Recep Tayyip Erdoğan Recep Tayyip Erdoğan/Brookings Institution

Turquie : des élections cruciales

ISTANBUL – Rares sont les démocraties où un déplacement aussi infime de votes pourrait produire des résultats aussi divergents que lors des prochaines élections législatives en Turquie le 7 juin. Un basculement de moins de 1 pour cent des voix pourrait déterminer si le parti au pouvoir,  le Parti de la justice et du développement (AKP), sera contraint de former un gouvernement de coalition – le premier depuis 13 ans d’un régime à parti unique. Une telle issue aurait pour conséquence que le président Recep Tayyip Erdogan devrait renoncer à son rêve de renforcer ses pouvoirs présidentiels.
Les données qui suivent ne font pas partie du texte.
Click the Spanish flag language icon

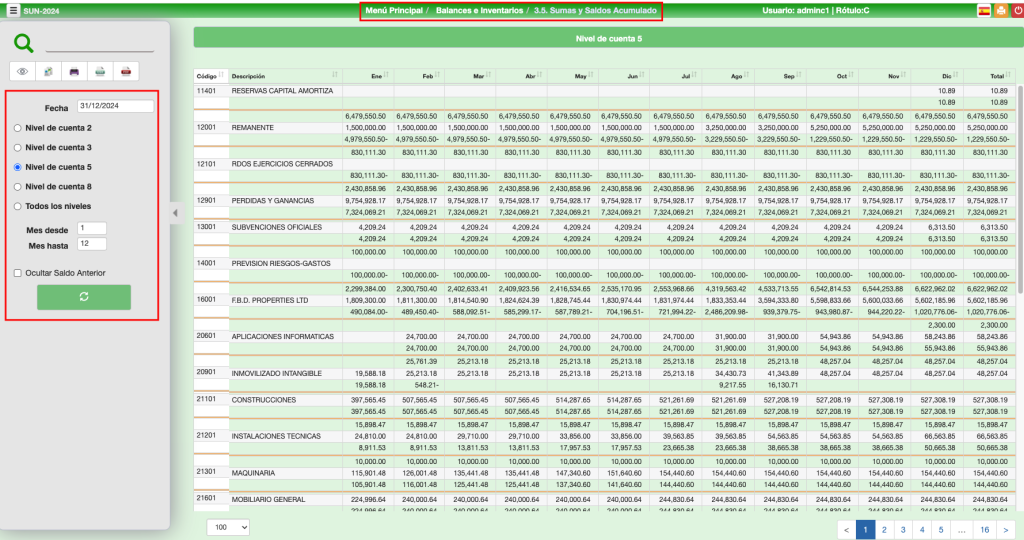pos(984,11)
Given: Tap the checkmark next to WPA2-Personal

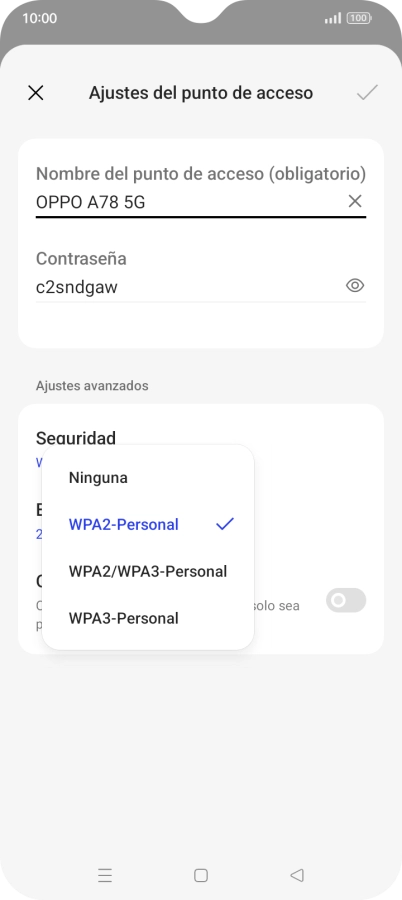Looking at the screenshot, I should pos(225,523).
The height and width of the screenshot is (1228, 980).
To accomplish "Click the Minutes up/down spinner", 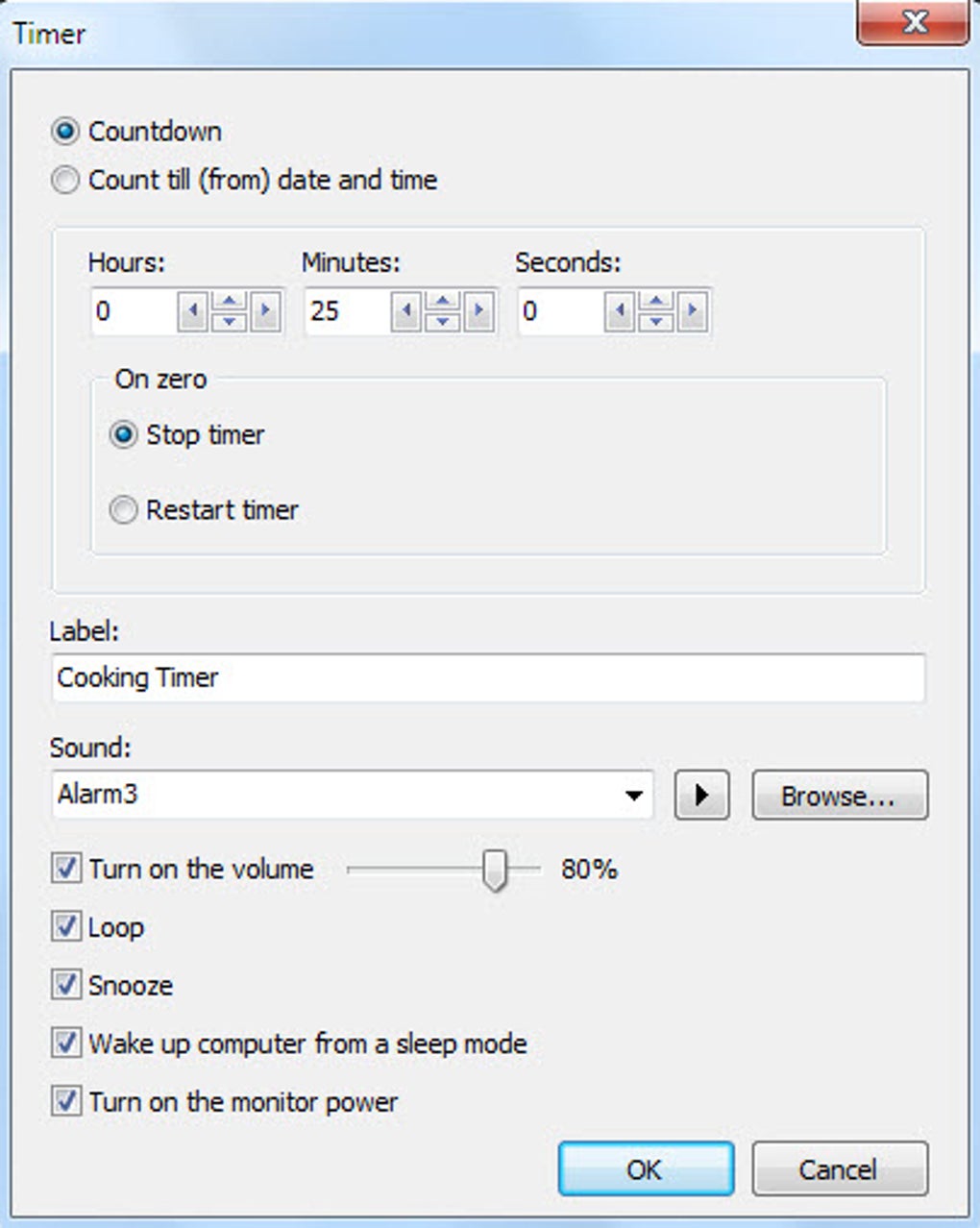I will 442,311.
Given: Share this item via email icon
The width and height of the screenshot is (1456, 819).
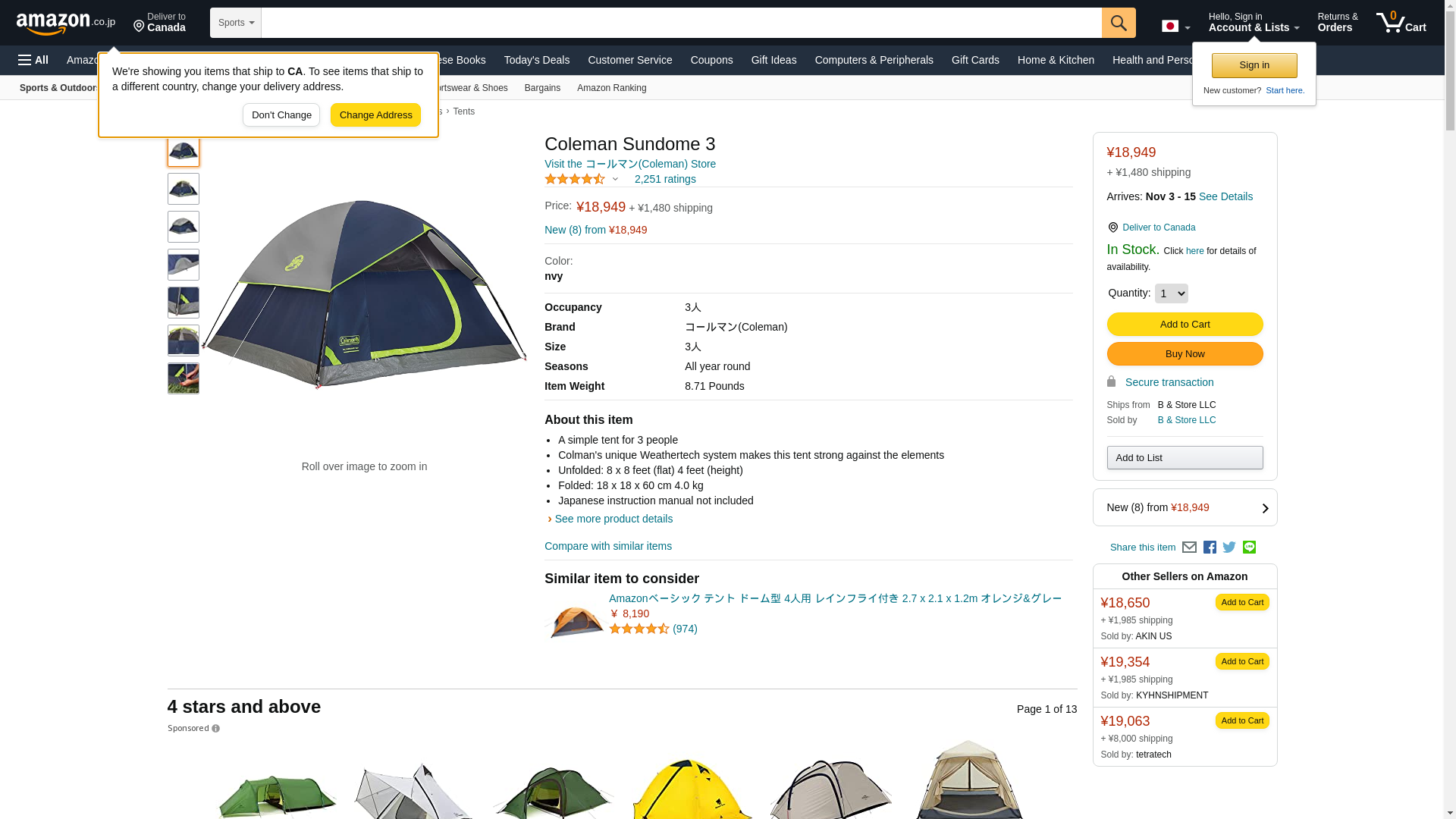Looking at the screenshot, I should point(1189,548).
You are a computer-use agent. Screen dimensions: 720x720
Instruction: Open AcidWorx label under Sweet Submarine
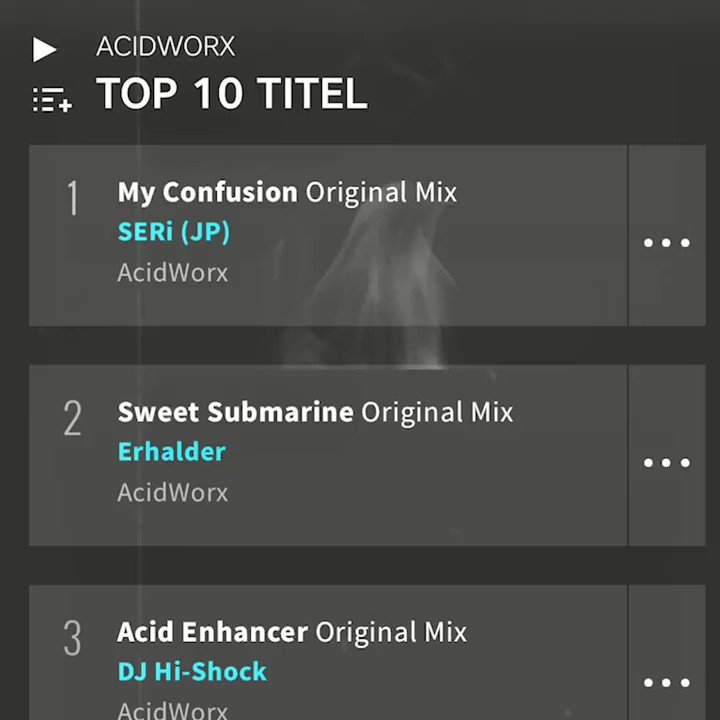(173, 492)
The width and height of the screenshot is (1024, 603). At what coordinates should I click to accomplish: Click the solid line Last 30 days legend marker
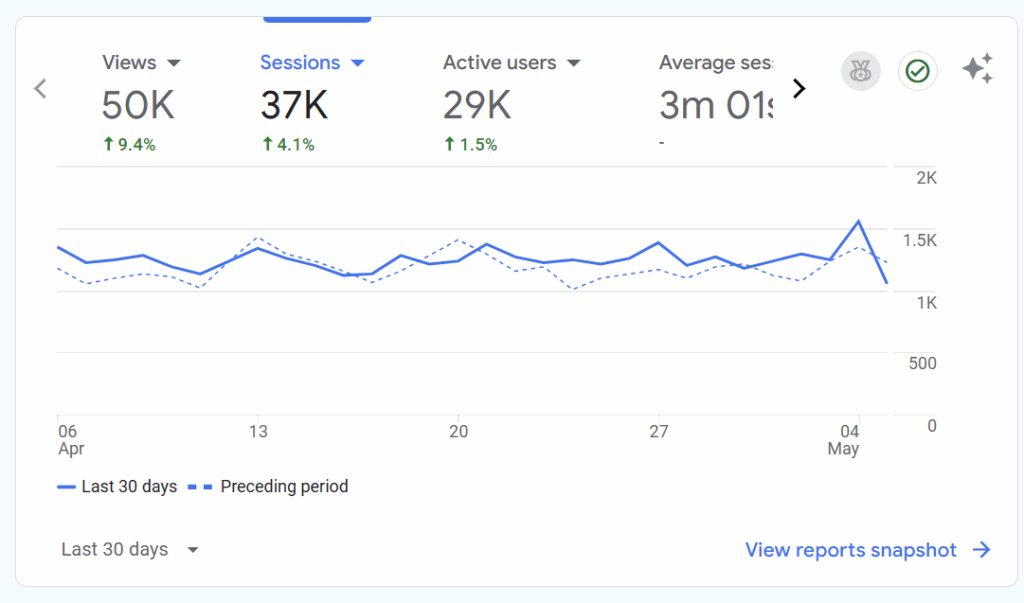[x=67, y=487]
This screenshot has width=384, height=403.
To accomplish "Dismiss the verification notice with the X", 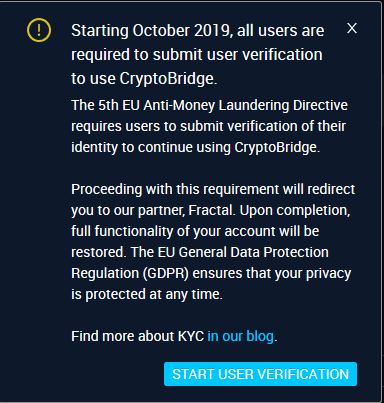I will tap(352, 28).
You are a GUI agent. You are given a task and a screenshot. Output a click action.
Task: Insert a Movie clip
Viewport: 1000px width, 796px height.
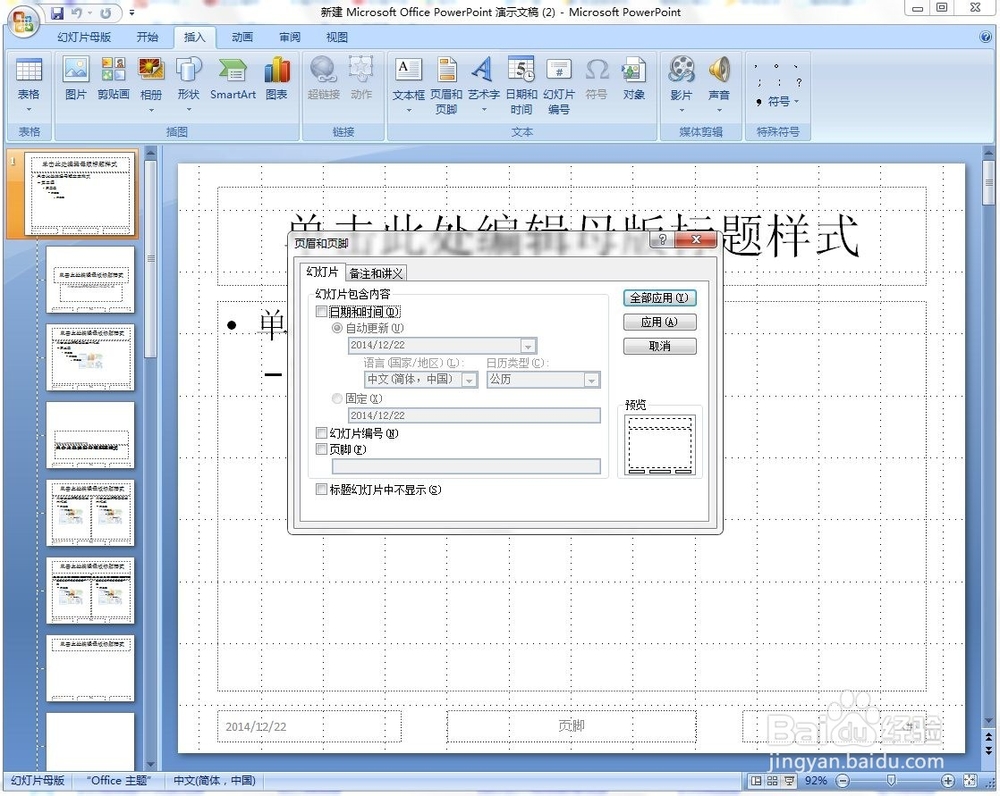(x=681, y=80)
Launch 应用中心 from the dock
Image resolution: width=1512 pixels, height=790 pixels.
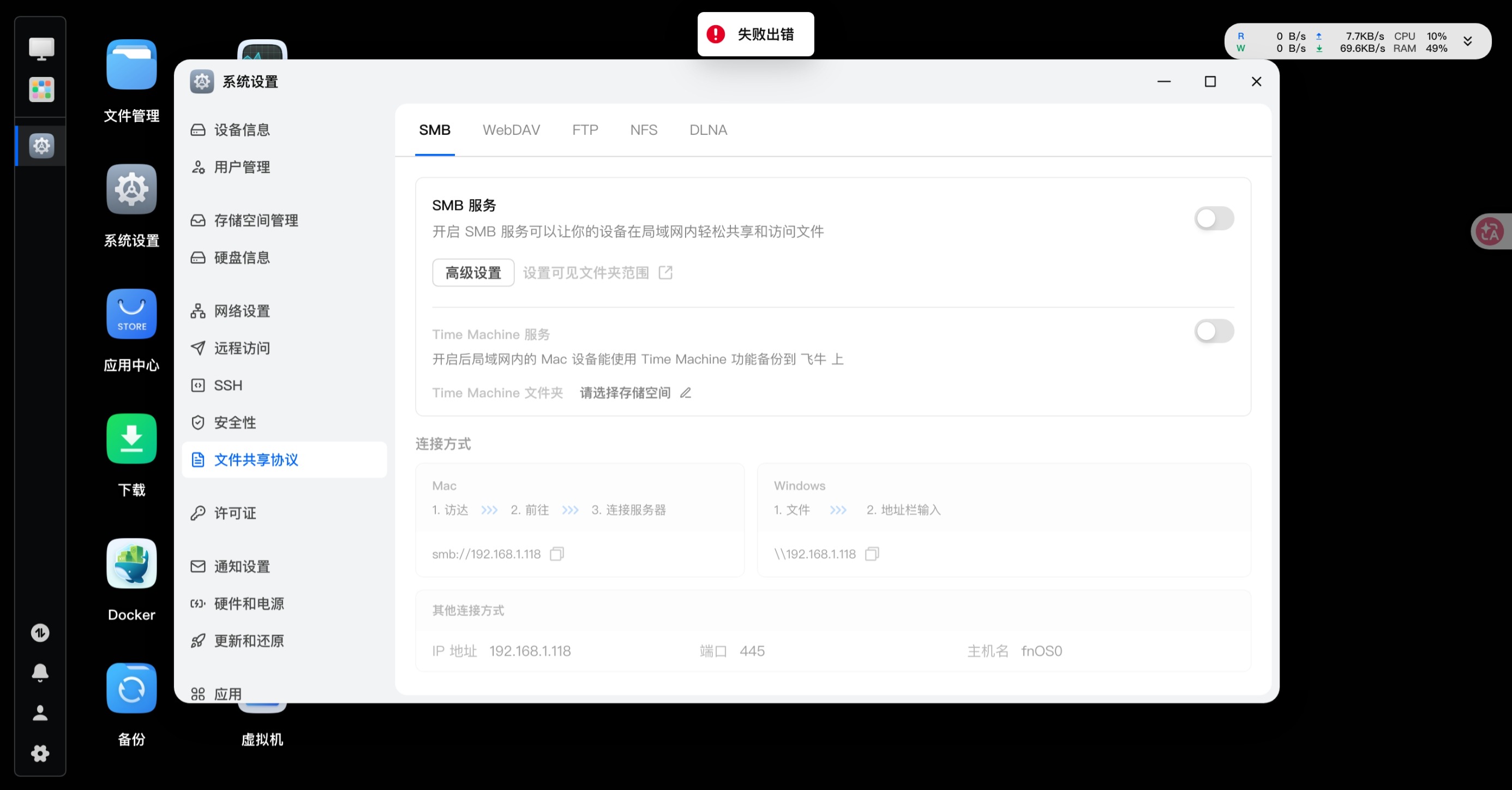131,314

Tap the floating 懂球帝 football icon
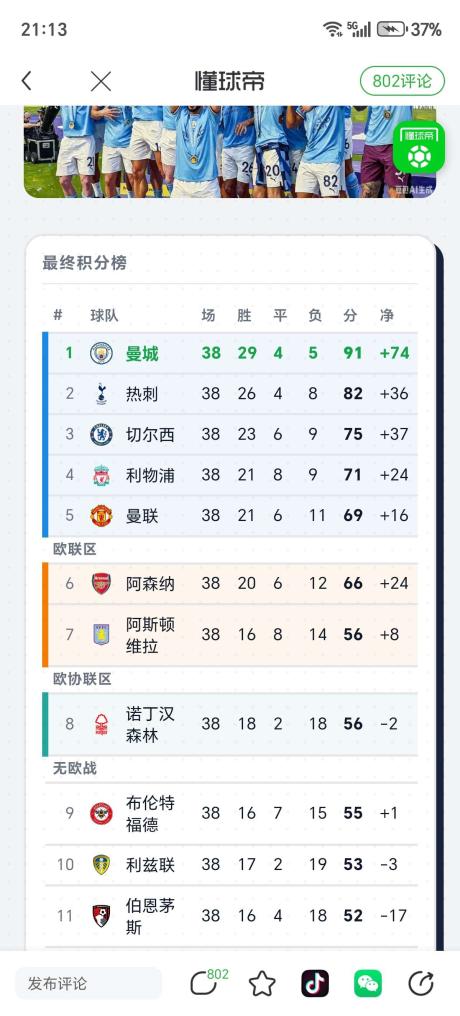click(x=419, y=147)
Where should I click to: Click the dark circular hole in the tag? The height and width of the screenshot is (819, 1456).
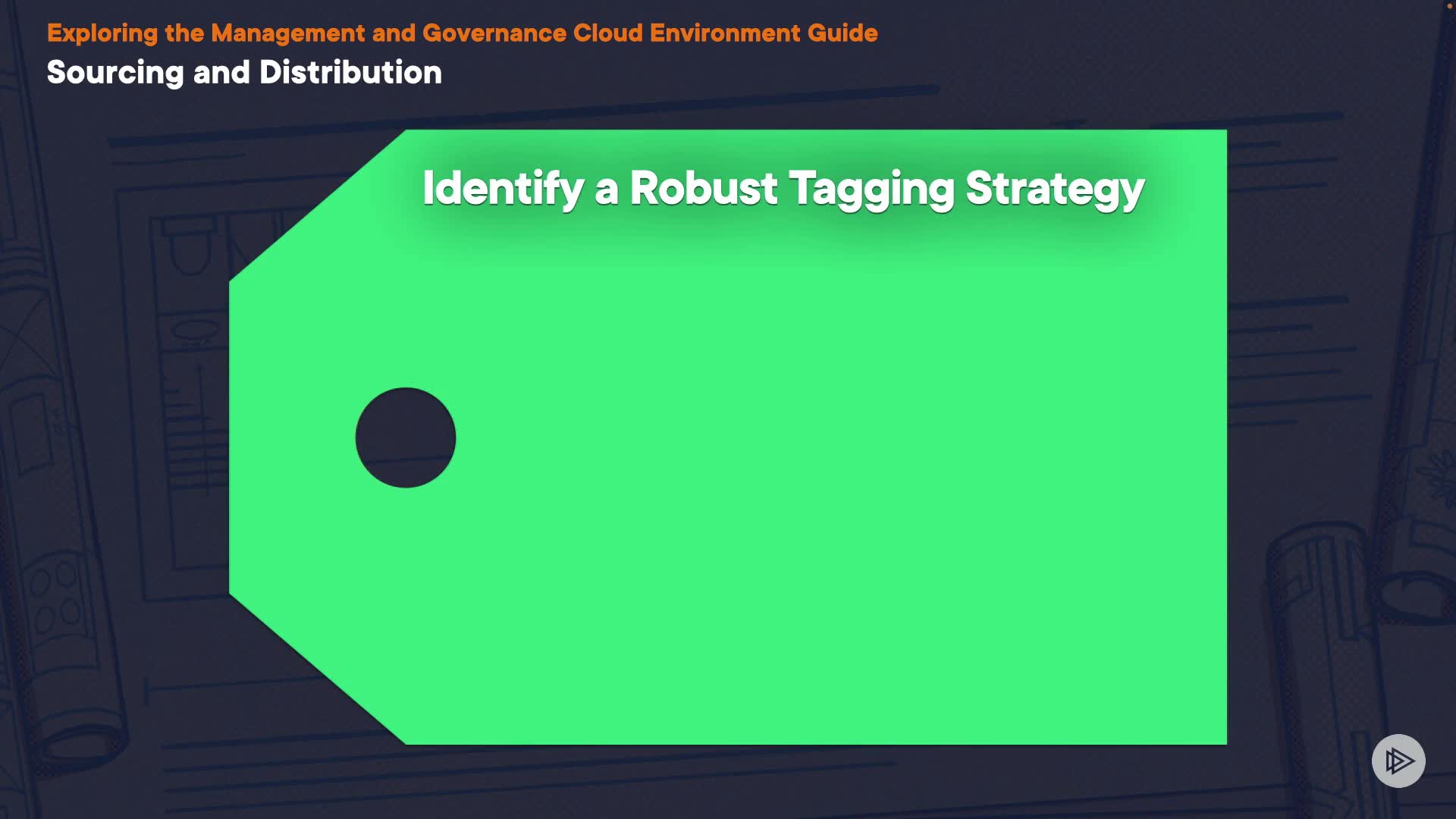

Depuis l’arrivée au pouvoir de l’AKP en 2002, les élections turques ont été ennuyeuses au possible. Les scores du parti étaient pour ainsi dire préétablis : des victoires écrasantes qui lui permettaient de former des gouvernements de majorité. Cette année, les perspectives sont différentes : les résultats sont loin d’être certains et les enjeux sont énormes. Ce n’est pas seulement l’avenir politique d’Erdogan qui est suspendu à l’issue du scrutin, mais également la possibilité d’un accord à long terme avec les Kurdes du pays et la solidité à long terme de la démocratie turque même.

Cette fois-ci, les incertitudes tiennent au score que pourrait réaliser le principal mouvement kurde, le Parti démocratique du peuple (HDP). Jusqu’à présent, les partis politiques kurdes avaient évité de se présenter aux élections, de crainte de ne pas franchir le seuil qui impose à un parti de réunir plus de 10% des voix au niveau national pour entrer au Parlement. Les politiciens kurdes préféraient se présenter en candidats indépendants, qui ne sont pas assujettis à ce seuil. Une fois élus, ils se ralliaient à un parti.